> [REQUIRED ACTION A]: List every city named in the author affiliations of the Hungarian quality-of-life abstract.
> [REQUIRED ACTION B]: According to the introduction of the Hungarian quality-of-life abstract, what two factors are partly responsible for increasing life expectancy in most developed countries?
> [REQUIRED ACTION C]: Continue the Hungarian quality-of-life abstract from the end of its introduction.

> [EXCERPT]:
ISSN 1470-3947 (print) | ISSN 1479-6848 (online)

Endocrine Abstracts (2017) 49 EP731 | DOI: 10.1530/endoabs.49.EP731

Measuring of quality of life and health characteristics among 40-79 old population in Hungary

Anita Zubrecki1, Ivan Devosa2, Maria Jako1, Attila Vass3, Klara Deak3, Sandor Kolosszar1, Melinda Vanya4,5, Imre Foldesi6 & Gyorgy Bartfai1

1Department of Obstetrics and Gynaecology, University of Szeged, Szeged, Hungary; 2Athene Pallasz University, Kecskemét, Hungary; 3Department of Ophtalmology, University of Szeged, Szeged, Hungary; 4Mediteam Zrt, Szeged, Hungary; 5Department of Obstetrics and Gynaecology, Kalman Pandy Hospital Gyula, Gyula, Hungary; 6Department of Laboratory Medicine, University of Szeged, Szeged, Hungary.

Introduction: Life expectancy is increasing in most developed countries, in part due to improved socio-economic conditions and in part to advances in healthcare. It is widely acknowledged that the promotion of healthy ageing by delaying, minimizing or preventing disabilities or diseases is one of the most important public health objectives in this century.

(Collected data)
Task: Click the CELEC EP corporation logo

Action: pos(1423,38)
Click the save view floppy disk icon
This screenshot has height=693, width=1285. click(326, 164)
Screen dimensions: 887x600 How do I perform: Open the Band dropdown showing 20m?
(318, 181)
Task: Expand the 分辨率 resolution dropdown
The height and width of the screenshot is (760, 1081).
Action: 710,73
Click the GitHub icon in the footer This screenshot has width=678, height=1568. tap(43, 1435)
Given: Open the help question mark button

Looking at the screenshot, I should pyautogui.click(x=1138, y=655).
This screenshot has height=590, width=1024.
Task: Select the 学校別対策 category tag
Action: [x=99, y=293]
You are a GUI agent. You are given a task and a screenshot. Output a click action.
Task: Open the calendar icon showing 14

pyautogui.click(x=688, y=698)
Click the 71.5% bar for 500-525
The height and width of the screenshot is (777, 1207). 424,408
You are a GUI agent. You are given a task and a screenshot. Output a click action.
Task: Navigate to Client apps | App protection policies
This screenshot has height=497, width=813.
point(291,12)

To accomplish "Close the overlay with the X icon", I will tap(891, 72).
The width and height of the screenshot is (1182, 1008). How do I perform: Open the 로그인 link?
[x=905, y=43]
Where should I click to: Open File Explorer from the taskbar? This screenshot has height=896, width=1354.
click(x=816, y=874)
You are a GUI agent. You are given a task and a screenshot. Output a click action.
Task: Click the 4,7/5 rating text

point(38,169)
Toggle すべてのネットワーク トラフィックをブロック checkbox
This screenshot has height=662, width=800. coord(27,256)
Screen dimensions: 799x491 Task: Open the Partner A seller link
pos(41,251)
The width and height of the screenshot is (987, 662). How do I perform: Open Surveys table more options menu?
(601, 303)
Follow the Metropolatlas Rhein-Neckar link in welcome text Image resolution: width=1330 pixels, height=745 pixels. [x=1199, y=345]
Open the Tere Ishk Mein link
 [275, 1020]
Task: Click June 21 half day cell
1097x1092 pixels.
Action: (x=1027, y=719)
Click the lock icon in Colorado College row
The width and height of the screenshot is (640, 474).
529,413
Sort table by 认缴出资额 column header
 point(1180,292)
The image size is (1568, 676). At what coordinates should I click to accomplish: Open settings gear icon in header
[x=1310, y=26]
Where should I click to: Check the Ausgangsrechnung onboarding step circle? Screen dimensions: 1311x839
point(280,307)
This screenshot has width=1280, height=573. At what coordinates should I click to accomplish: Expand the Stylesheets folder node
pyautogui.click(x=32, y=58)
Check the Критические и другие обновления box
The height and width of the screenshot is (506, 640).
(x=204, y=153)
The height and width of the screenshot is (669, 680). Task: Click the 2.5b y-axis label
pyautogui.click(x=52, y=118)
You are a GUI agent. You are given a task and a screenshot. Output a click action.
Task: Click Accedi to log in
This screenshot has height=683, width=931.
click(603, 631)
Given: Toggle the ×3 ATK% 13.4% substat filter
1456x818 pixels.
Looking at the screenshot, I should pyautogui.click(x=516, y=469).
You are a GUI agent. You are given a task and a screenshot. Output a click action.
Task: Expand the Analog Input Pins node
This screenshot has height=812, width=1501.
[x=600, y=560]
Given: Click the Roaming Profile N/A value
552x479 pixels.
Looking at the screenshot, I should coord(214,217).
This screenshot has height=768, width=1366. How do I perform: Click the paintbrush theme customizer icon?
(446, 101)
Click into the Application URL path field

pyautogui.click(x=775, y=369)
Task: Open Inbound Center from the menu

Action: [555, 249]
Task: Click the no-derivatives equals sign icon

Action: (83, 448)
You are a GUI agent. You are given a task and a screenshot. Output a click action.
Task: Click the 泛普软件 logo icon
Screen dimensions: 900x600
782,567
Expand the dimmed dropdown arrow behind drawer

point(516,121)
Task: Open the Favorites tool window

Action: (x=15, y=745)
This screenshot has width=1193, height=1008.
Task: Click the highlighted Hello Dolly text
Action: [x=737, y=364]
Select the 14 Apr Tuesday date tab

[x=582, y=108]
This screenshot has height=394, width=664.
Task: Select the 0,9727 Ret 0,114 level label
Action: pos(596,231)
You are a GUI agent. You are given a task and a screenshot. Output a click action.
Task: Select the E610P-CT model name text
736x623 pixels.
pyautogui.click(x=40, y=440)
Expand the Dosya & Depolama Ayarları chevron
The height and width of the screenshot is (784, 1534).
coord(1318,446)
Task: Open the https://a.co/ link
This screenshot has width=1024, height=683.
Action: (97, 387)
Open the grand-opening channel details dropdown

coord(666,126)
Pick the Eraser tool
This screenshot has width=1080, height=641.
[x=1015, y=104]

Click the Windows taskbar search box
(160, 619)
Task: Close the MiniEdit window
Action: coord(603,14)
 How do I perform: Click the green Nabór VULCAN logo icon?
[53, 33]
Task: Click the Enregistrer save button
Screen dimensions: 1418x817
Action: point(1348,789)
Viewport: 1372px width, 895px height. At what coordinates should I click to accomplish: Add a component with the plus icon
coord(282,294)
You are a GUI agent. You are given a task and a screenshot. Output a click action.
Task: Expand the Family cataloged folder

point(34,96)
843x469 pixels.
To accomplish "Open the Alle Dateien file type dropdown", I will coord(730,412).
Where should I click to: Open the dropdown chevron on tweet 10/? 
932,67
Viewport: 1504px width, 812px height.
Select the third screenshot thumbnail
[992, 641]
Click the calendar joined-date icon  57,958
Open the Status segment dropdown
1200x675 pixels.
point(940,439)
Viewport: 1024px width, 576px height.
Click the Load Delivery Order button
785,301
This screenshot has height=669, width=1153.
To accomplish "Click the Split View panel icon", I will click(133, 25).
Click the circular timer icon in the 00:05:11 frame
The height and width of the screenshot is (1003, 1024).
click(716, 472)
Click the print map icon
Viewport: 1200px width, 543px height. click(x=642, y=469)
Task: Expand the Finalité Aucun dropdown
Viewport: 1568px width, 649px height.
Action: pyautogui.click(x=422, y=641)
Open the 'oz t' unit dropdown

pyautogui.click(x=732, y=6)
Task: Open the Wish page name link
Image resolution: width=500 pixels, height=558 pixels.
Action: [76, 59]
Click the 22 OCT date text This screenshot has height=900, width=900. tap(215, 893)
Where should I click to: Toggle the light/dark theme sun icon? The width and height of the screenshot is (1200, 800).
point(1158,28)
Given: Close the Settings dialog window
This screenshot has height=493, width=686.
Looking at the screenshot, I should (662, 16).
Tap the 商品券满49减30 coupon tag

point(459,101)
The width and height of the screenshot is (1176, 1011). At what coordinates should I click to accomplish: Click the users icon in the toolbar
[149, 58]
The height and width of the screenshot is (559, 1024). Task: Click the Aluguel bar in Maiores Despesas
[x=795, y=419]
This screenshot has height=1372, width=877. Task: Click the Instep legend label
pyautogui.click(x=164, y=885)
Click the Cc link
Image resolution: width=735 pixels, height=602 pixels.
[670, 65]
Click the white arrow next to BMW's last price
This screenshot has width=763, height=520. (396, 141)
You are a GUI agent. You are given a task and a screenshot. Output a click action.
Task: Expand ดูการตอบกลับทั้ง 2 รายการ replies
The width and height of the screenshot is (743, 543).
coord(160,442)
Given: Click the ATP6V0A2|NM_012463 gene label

> [ANSWER BOX A]: Szeged, Kecskemét, Gyula

> [ANSWER BOX B]: Improved socio-economic conditions and advances in healthcare.

> [ANSWER BOX C]:
Methods: 243 Women and 181 men aged 40–79 years were recruited in Szeged (Hungary) Subjects were recruited from population registers and those who agreed to take part completed a detailed questionnaire including aspects of personal and medical history, lifestyle factors. Objective measures of body size, cognition, vision, skeletal health and neuromuscular function were obtained. Internal consistency of the questionnaire was also investigated (Cronbach alfa: 0.715).

Results: Mean age of participants was 59.17 S.D.:10.71 years. There were significant correlation between the quality of life and systolic blood pressure of the right & left hand (P=0.007 and P=0.013) and smoking use (P=0.002) The cardiovascular risk was significantly higher in the 40–50 age groups compared to the older age groups (P=0.002).

Conclusion: We provide new data among the health characteristics of older population in South Hungary. Such information is an important prerequisite to develop effective strategies to reduce age-related disabilities and optimise health and well-being into old-age.